◆ Problem statement ◆
Write out the data word for word, starting at the line that contains "mark help icon" and ending after the line that contains "The width and height of the screenshot is (324, 216).".

(Recorded data)
#####
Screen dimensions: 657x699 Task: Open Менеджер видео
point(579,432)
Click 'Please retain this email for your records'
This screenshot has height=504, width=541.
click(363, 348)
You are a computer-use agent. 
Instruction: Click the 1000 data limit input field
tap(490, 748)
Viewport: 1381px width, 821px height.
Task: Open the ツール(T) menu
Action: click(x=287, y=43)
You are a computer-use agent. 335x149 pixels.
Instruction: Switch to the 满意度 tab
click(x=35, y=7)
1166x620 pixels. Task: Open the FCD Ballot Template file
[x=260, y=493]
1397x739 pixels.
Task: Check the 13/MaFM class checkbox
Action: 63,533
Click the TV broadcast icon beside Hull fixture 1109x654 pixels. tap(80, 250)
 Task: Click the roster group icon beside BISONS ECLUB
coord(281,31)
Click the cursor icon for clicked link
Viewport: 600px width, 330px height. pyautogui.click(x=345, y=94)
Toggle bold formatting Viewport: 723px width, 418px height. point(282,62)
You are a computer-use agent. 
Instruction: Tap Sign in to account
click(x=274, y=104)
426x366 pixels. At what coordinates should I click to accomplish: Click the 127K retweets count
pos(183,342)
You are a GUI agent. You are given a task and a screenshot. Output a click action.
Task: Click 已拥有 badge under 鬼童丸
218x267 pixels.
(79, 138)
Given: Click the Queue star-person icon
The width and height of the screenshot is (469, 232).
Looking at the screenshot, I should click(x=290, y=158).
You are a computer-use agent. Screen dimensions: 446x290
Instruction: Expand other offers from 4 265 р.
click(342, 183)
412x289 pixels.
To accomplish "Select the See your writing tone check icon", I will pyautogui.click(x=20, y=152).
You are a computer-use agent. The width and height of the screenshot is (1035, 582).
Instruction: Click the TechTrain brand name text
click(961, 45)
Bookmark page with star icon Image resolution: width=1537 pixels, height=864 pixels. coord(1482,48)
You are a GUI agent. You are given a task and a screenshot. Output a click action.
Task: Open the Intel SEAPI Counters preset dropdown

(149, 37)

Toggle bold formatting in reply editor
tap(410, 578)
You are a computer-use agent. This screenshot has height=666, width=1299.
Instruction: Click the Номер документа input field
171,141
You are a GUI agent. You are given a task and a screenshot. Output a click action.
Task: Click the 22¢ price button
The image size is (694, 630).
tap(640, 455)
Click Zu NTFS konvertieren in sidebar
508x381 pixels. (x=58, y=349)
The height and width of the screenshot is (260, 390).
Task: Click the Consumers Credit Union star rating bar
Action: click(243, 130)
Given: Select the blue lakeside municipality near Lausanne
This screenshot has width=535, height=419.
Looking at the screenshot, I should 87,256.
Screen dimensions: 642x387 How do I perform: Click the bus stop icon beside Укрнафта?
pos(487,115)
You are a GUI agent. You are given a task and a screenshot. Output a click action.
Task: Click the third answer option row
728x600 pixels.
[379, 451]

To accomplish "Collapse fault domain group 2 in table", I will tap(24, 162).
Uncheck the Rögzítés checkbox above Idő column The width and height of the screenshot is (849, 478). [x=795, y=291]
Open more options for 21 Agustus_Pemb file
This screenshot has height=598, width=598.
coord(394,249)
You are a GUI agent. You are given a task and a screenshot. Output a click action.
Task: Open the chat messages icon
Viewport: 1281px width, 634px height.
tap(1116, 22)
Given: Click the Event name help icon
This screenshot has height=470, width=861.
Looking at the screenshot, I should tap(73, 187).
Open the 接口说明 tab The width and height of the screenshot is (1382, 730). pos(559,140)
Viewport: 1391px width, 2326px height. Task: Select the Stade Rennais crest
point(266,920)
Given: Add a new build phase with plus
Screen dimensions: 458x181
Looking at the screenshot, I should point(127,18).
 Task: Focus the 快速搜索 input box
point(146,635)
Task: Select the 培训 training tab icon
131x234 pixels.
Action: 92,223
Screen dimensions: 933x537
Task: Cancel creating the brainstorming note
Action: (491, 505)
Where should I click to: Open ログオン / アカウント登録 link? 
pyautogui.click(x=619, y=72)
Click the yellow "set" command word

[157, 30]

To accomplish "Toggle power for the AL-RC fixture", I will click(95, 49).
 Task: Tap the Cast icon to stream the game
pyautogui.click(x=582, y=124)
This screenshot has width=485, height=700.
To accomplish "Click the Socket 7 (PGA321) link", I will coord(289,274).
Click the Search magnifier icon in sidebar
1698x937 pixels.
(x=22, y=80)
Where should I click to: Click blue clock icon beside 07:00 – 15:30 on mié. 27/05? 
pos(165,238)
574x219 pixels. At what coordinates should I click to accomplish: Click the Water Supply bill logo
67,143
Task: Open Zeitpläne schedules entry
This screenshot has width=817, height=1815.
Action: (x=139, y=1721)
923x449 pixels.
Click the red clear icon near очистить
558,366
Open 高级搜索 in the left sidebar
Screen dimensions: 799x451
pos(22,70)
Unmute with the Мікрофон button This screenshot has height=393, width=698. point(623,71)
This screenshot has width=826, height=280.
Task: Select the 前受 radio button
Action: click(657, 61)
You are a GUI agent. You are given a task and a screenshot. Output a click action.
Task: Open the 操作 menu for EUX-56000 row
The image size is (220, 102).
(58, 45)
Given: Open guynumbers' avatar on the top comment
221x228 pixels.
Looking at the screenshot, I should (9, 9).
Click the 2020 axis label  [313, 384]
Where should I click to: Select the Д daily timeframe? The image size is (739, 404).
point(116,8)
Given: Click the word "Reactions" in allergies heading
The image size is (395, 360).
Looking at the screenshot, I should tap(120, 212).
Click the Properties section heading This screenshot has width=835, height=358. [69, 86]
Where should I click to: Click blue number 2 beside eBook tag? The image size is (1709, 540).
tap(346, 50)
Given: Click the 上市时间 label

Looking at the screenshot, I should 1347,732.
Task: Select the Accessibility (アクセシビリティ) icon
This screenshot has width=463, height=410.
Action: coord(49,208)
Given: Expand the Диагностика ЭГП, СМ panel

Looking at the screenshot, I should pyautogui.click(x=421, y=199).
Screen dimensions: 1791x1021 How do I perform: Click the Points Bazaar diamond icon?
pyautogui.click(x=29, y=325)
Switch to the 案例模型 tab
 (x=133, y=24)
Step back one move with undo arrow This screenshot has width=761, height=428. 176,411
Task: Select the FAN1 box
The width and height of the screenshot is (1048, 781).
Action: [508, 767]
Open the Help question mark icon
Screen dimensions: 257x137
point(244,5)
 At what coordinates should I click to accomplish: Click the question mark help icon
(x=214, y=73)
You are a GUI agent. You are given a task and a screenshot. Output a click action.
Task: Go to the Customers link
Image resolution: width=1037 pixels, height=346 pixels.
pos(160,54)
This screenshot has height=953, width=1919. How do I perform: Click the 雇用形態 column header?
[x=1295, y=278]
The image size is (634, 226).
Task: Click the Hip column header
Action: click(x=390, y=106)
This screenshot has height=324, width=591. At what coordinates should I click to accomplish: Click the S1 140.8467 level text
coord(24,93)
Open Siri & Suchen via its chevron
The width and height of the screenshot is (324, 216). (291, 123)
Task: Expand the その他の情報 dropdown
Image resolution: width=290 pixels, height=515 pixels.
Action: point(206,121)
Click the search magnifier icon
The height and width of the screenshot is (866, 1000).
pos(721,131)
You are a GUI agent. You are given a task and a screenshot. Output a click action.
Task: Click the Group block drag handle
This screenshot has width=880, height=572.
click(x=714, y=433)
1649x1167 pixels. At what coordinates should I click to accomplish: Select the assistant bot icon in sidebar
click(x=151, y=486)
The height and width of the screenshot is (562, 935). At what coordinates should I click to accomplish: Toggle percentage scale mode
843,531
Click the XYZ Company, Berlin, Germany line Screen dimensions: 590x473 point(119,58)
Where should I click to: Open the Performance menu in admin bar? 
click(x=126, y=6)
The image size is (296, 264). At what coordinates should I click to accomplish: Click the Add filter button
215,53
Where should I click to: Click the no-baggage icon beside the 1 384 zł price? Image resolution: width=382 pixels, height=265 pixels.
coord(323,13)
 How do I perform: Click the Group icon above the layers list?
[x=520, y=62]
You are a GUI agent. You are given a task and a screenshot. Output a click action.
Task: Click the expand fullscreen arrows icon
#####
◆ Exercise response ◆
 At what coordinates should I click to accomplish: Click the question mark help icon
(x=214, y=73)
You are a GUI agent. You are given a task and a screenshot. Output a click action.
Task: Go to the Customers link
Image resolution: width=1037 pixels, height=346 pixels.
pos(160,54)
This screenshot has height=953, width=1919. How do I perform: Click the 雇用形態 column header?
[x=1295, y=278]
The image size is (634, 226).
Task: Click the Hip column header
Action: click(x=390, y=106)
This screenshot has height=324, width=591. At what coordinates should I click to accomplish: Click the S1 140.8467 level text
coord(24,93)
Open Siri & Suchen via its chevron
The width and height of the screenshot is (324, 216). (291, 123)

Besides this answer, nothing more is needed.